China’s space program has moved fast. Two successful lunar sample returns, including from the far side. A Mars orbiter and rover. Now this. The quasi-moon encounter builds experience with small, fast-rotating bodies. It also feeds growing interest in planetary defense. On Tuesday, state media reported plans for a coordinated ground- and space-based asteroid monitoring system. Early warning against potential threats. (Global Times via recent X reports)
Scientists worldwide watch closely. Patrick Michel, who has studied Kamo‘oalewa, noted that every new asteroid image brings surprises. Mikael Granvik calculated the main-belt origin is roughly 10 times more likely but said lunar material would dramatically constrain models of impact physics. The samples, however modest in mass, could rewrite textbooks on solar system history.

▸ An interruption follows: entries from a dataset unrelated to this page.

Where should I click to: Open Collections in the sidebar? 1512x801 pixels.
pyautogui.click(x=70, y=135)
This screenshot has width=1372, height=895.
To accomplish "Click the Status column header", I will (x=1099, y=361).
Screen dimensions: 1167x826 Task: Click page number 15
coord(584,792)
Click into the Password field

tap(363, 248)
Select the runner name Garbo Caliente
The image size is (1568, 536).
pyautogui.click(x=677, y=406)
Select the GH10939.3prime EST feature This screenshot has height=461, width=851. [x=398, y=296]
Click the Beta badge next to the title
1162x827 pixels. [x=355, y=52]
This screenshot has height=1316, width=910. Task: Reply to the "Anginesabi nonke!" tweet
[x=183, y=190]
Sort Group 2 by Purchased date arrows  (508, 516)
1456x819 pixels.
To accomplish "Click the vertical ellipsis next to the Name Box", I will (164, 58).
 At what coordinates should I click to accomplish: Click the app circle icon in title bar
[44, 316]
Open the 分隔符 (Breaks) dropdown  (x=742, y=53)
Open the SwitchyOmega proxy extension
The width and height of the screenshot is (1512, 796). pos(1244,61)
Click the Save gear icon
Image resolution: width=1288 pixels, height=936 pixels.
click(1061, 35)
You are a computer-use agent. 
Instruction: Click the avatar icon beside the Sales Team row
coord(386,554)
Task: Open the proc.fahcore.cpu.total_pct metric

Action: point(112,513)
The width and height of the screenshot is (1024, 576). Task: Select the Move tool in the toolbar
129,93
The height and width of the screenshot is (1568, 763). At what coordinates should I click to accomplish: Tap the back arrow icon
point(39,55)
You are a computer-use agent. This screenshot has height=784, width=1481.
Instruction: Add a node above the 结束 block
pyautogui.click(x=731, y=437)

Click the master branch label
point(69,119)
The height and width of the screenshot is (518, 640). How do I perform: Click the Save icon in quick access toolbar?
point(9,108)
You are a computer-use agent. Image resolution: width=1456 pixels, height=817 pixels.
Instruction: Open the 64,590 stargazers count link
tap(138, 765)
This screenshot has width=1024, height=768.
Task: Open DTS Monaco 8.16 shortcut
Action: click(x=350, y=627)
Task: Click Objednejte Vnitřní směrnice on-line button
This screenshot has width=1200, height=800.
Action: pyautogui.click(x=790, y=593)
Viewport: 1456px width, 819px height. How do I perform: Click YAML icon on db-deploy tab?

Yet engineering challenges dominate headlines inside China. The asteroid’s weak gravity. Its spin rate. Unknown surface strength. Mission papers describe the sampling as a demonstration with built-in redundancy. Three techniques. Multiple chances. Beijing learned from past missions. It applies those lessons here.
And the payoff extends beyond science. Quasi-satellites remain accessible for decades. Their stable orbits relative to Earth lower the energy needed for round trips. Some analysts already discuss future resource extraction — water ice, metals. A 2025 market study projected the global space and asteroid mining sector could reach $16 billion by 2035. (Forbes)
Tianwen-2 won’t mine. It will collect. It will photograph. It will measure. Then it will leave Kamo‘oalewa to its lonely dance around the sun. But the data and the returned grains will travel far. Into labs in Beijing, Europe, the United States. They may confirm a lunar birthplace. Or reveal an ordinary asteroid with an unusual path. Either answer sharpens our picture of how planets form, how impacts reshape moons, and how material moves across the inner solar system.
For now the probe inches closer. Cameras ready. Instruments primed. A small nation’s flag, in effect, planted on a rock that has shadowed Earth for centuries. China stands on the verge of adding the first asteroid samples from a quasi-moon to humanity’s collection. The wait for those capsules grows shorter. So does the gap between ambition and achievement in Beijing’s space effort.